I don’t know whether Steve would agree with this contention?

In his video he is wittering on in general terms about the bodacious excellence of the internet for language learners, and how broadcasters need to put transcripts online, etc. Yadda-yadda-yadda.

Yet - as I pointed out in the OP - he himself learned many languages before the internet even existed (at least in its present form and accessible to the general public.) And arguably they are the languages he knows best too.

So it is MY contention that (while technology can be a boon) it is motivation and hard work which are key.

And I also wonder whether some of the old-school way of learning things - though painful - could have been more effective than just pulling things up on a freaking screen?

BTW I’m just thinking aloud here - I kind of hope there is an App for everything. Some of the hardcore pattern learning I did as a student of German was…well…it was a tough road to tread! Looking back it seems unreal that someone would even do those things. :-0

And yet…

“…But I really wouldn’t want to go back in time when there was no internet and I could not find a wealth of interesting content in target language…”

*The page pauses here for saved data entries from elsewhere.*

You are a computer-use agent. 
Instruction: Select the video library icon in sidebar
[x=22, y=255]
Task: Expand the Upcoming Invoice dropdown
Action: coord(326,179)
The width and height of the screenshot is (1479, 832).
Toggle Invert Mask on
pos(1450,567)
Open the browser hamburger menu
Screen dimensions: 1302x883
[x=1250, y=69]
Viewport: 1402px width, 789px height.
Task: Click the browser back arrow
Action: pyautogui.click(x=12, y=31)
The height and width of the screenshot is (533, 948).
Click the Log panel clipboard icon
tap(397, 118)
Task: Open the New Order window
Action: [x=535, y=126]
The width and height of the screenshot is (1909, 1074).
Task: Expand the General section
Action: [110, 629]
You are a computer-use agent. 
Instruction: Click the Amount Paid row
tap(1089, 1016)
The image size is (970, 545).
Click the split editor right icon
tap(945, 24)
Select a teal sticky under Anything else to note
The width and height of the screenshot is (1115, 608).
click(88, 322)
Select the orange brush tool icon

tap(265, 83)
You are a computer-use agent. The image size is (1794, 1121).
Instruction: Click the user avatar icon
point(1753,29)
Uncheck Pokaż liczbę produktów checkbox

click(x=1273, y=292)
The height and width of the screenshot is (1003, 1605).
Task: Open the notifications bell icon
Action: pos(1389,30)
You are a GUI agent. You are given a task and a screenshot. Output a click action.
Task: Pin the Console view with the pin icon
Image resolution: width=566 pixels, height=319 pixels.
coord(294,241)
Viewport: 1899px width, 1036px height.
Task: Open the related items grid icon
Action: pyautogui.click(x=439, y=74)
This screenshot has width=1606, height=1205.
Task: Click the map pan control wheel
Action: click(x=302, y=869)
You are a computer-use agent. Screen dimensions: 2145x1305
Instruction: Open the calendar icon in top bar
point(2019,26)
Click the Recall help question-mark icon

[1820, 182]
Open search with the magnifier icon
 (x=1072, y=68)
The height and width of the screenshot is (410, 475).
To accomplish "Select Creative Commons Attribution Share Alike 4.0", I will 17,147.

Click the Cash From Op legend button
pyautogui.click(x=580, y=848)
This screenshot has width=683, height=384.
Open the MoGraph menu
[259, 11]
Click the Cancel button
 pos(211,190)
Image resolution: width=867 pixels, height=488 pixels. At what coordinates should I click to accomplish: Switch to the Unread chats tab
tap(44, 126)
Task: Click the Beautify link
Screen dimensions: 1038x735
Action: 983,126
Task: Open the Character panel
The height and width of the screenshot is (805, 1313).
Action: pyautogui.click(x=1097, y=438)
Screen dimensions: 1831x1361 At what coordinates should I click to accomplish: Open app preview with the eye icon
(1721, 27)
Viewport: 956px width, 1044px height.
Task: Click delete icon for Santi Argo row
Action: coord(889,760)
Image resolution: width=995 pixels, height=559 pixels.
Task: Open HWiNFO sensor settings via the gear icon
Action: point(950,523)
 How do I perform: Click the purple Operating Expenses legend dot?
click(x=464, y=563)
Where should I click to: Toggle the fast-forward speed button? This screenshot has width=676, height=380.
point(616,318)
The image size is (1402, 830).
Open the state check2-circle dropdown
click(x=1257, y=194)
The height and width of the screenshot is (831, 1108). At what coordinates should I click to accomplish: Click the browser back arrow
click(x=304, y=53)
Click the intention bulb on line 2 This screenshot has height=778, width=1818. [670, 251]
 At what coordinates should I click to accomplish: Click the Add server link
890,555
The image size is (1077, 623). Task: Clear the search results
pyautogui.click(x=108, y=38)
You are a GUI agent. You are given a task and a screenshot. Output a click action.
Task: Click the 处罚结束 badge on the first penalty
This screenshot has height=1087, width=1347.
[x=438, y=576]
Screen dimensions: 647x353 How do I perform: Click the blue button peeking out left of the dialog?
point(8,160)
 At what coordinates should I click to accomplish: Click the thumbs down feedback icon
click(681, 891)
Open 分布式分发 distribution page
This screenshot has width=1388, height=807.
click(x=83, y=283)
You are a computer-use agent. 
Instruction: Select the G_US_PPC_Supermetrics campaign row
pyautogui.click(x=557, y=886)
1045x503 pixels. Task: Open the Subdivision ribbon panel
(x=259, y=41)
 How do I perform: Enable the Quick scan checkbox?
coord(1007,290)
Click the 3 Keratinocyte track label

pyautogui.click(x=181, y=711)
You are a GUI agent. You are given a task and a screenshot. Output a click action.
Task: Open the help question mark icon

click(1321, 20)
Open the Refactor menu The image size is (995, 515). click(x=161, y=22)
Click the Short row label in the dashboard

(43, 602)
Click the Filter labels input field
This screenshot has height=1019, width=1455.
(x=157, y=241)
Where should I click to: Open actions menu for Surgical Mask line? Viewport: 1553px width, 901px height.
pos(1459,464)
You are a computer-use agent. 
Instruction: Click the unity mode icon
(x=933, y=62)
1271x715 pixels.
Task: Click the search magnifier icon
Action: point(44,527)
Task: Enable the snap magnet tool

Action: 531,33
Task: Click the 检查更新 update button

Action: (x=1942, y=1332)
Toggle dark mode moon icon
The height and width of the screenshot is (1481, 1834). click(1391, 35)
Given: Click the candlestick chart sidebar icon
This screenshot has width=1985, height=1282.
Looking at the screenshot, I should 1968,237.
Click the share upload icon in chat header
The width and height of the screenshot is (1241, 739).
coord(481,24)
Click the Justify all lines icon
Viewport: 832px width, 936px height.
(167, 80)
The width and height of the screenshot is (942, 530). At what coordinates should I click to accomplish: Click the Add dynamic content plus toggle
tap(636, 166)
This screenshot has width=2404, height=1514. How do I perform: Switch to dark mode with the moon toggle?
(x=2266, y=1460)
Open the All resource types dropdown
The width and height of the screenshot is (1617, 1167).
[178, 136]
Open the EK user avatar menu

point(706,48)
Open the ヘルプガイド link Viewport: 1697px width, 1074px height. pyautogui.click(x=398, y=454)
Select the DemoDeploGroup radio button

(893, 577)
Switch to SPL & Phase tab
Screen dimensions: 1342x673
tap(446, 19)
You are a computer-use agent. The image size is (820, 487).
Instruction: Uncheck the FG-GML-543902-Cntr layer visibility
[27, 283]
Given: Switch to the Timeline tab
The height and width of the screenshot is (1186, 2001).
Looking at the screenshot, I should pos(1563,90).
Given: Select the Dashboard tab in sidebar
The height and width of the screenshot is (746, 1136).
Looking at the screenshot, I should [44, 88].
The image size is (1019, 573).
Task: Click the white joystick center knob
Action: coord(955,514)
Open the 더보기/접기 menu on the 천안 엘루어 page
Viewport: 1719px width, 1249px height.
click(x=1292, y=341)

Moi non plus :slight_smile:

If I had had the internet when I was a little younger, well, I hope I would have adapted my techniques to exploit it to its full extent, yet without becoming completely soft, so to speak.

What is needed is not so much a crude return to Proto-Kaufmannism as a new reinterpretation thereof!

Pound those pavements, but with bluetooth earbuds and micro-sized mp3 player - instead of with a chunky walkman!

Still write stuff by hand - but use an Apple pencil and iPad instead of paper and biros.

Still do old style flashcards - because writing them is actually part of the learning.

LingQ…yeah maybe…but only as part of a wider package.